▶ **DIRECTIONS FOR THIS TASK**
Quote the data below verbatim, leaving out the pictures.

---------- RECORDED INFORMATION ----------

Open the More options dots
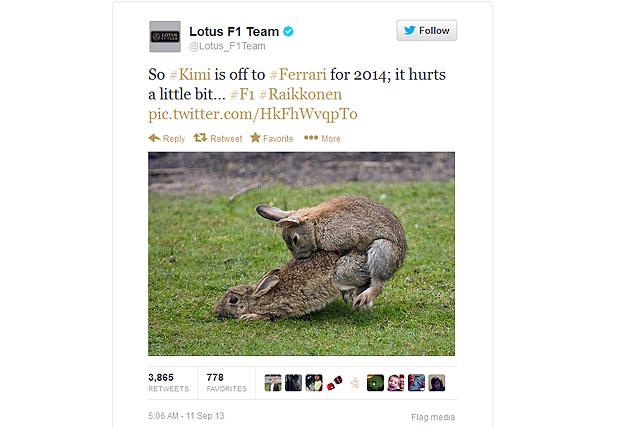 pyautogui.click(x=311, y=138)
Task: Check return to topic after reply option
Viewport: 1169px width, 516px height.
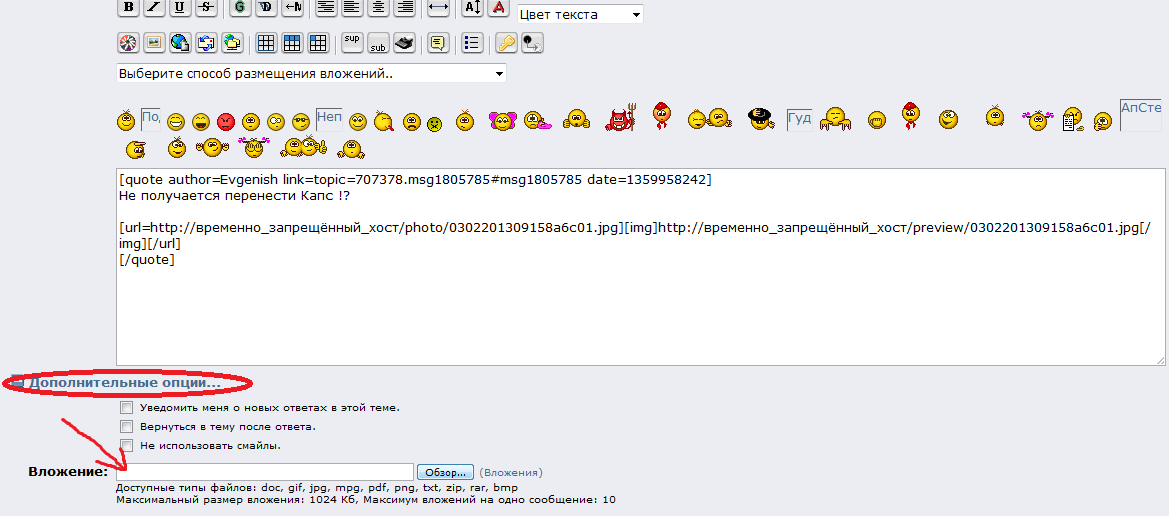Action: point(126,427)
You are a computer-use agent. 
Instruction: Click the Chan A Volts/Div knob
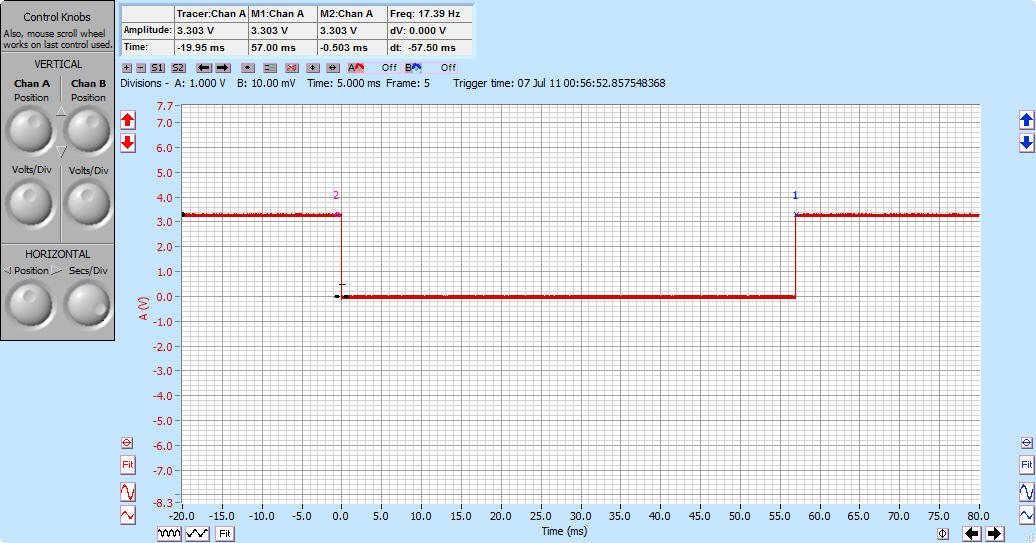point(30,203)
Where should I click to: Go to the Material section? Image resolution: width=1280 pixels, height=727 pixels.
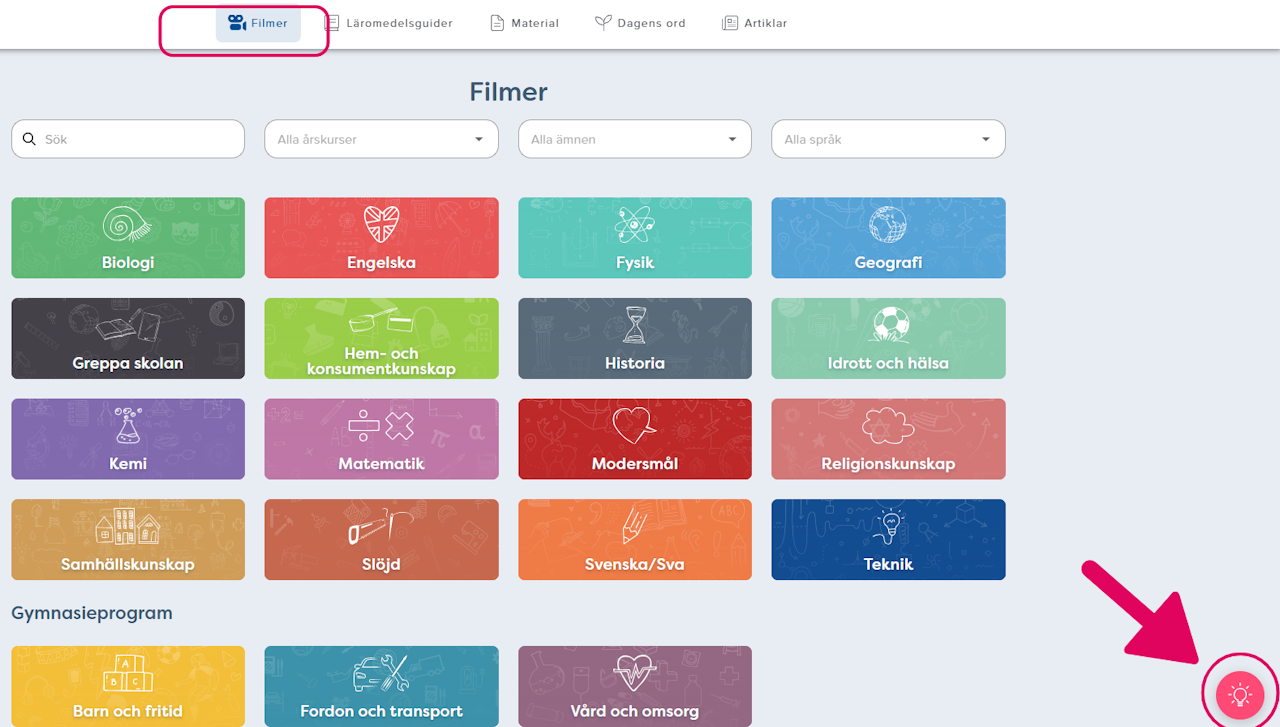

----------

▶ **FULL ANSWER**
Open the More options dots
 pyautogui.click(x=311, y=138)
Task: Check return to topic after reply option
Viewport: 1169px width, 516px height.
Action: point(126,427)
You are a computer-use agent. 
Instruction: Click the Chan A Volts/Div knob
point(30,203)
Where should I click to: Go to the Material section? Image resolution: width=1280 pixels, height=727 pixels.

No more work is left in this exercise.